Peligros de la dieta extrema para bajar 10 kilos en una semana

Se conoce bien que las dietas extremas son algunas veces muy complicadas y pueden ser causantes de problemas tanto como leves como de grandes consecuencias, pues estas dietas casi nunca son sujetas a una forma de comer de manera correcta y carecen de ayuda médica de algún especialista en nutrición, por lo que no tienen ningún tipo de información o sobre cómo realizar de forma correcta la dieta y que alimentos son los que se pueden consumir.

En los peligros que esta dieta puede desarrollar se ven afectadas las capacidades físicas de la persona con debilidad, fatiga, dolores musculares o de cabeza, palpitaciones frecuentes e intensas, anemia, así como también si la persona ya trae un problema del que no tiene conocimiento ya sea a nivel del corazón o de los riñones este con estas dietas extremas puede llegar a complicarse mucho más dejando consecuencias irreparables y así entre otras afecciones que puede generar una dieta extrema sin conocimiento.
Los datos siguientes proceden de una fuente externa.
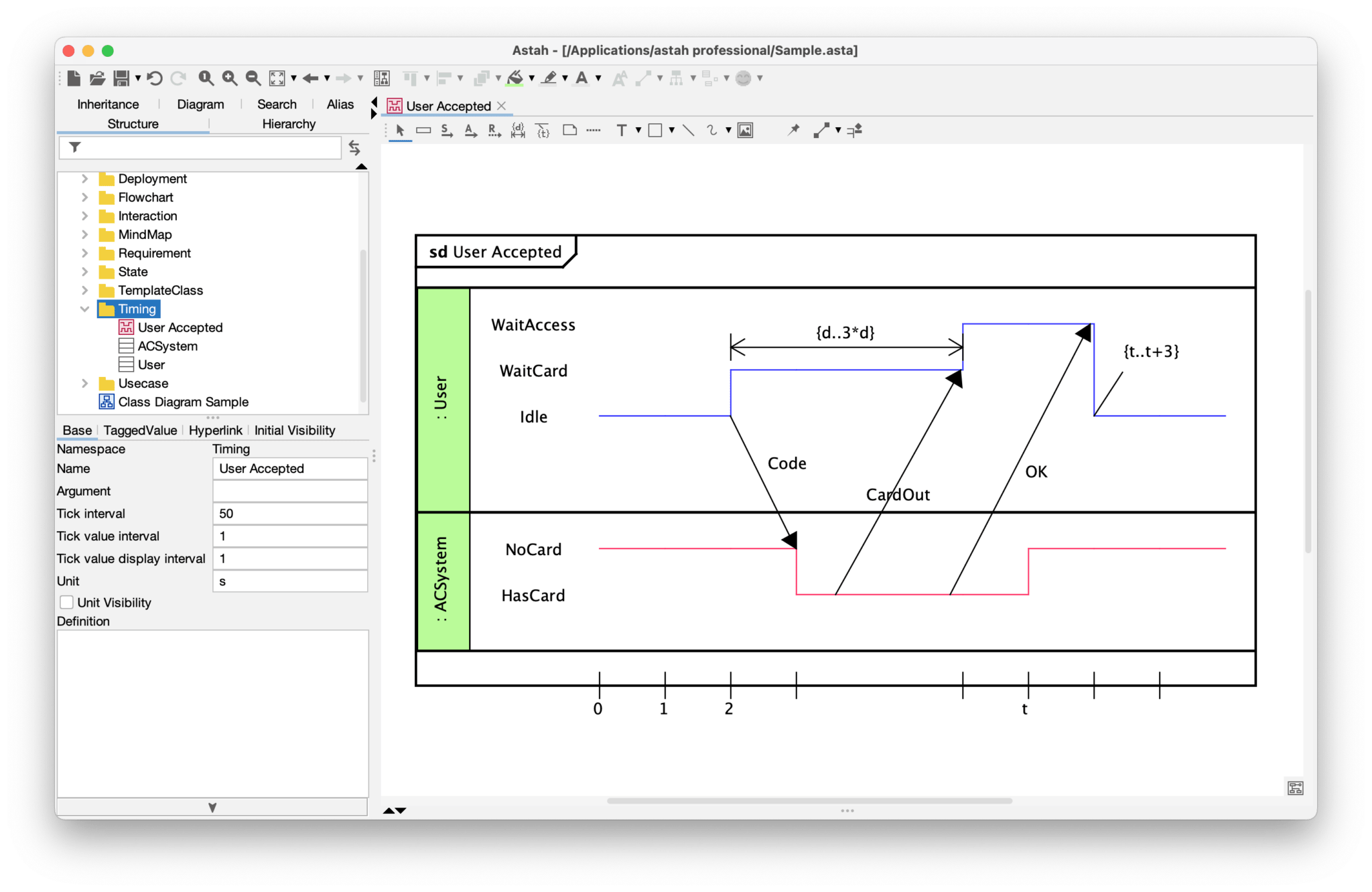Expand the Usecase folder
This screenshot has height=892, width=1372.
pos(85,383)
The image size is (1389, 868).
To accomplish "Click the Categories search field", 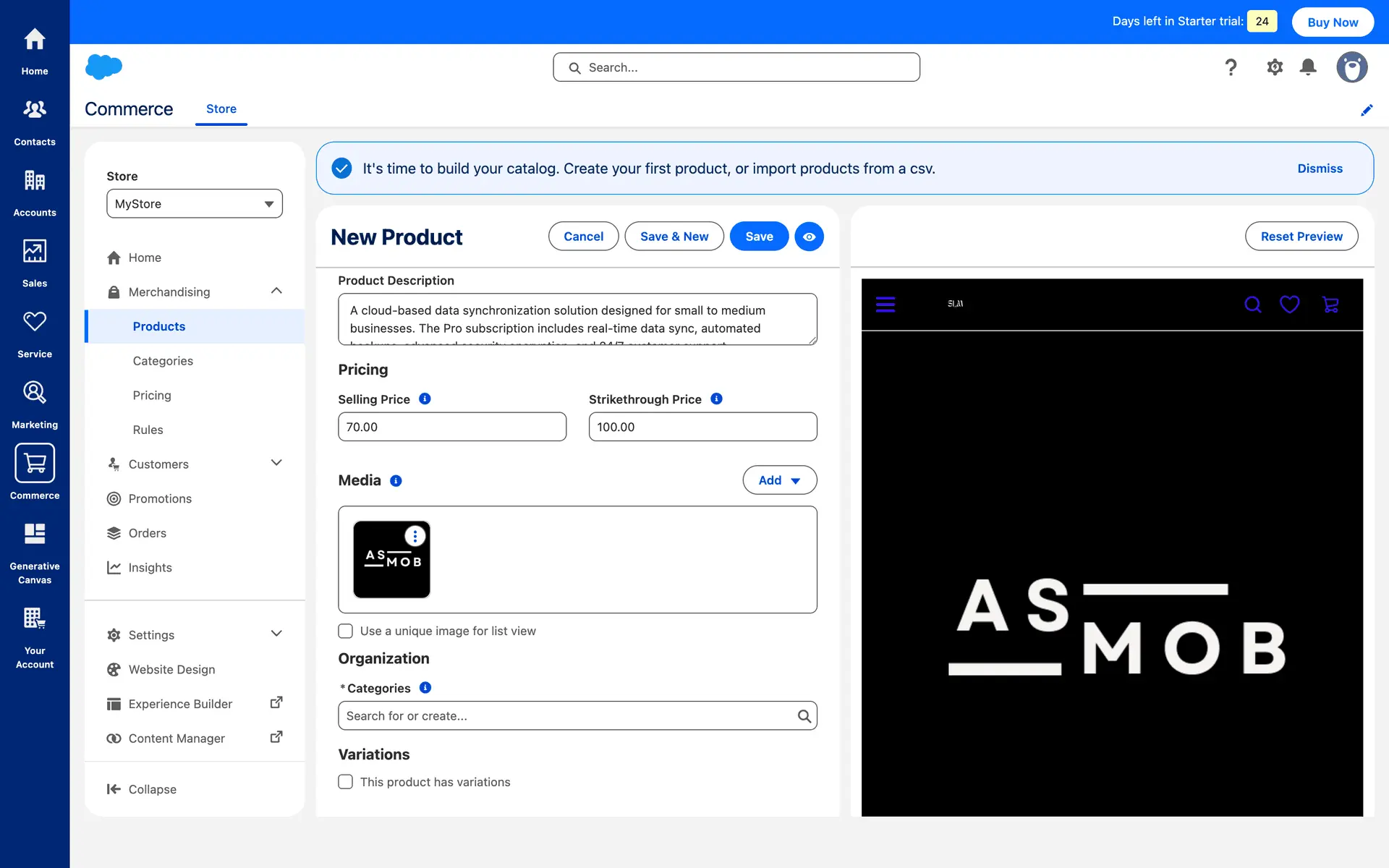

Por eso es que toda persona al momento de hacer cualquier tipo de dieta debe asistir al médico, para que este cumpla con hacerle una respectiva evaluación que determine si la persona está en condiciones de poder hacerla y cuál es la dieta más apropiada para ella según el estado en que se encuentre su organismo y así poder evitar problemas en la misma.

El hecho de bajar de 10 kilos es cuestión de tiempo y aunque una semana se puede decir que es un tiempo muy corto para esa meta, pero es posible acercarse un poco a esa meta de 10 kilos y lo principal es cambiar el habito en las comidas y empezar a comer de forma sana y correcta y baja en grasa para que se pueda ver el buen resultado en bajar esos kilos que desea, tomar las precauciones y tener mucha fuerza de voluntad hará posible esa necesidad de perder peso.

Se puede apreciar una forma correcta de comer los alimentos, en las horas que se debe y también se pueden ver los alimentos que son los indicados para incluir en una dieta que sea para bajar de peso:

Para un desayuno: Dos rebanadas de pan integral, queso fresco libre de sal y desnatado y una taza de café con leche descremada.

Para la mitad de la mañana: Un kiwi

Para el almuerzo: Un trozo de pechuga de pollo asada, una taza de arroz integral y verduras cocidas al vapor.

Para mitad de la tarde: Una fruta baja en azúcar o una barra nutritiva de dieta.

Para la cena: Un plato de ensalada de vegetales baja en sal y con unas gotas de aceite de oliva, rebanadas de jamón de pavo y un yogurt desnatado.

Si bien los alimentos indicados para este tipo de dieta son muchos y está en el gusto de la persona en variarlos para incluirlos en su comida de cada día y así hacer de la dieta algo mucho más placentero a la hora de comer.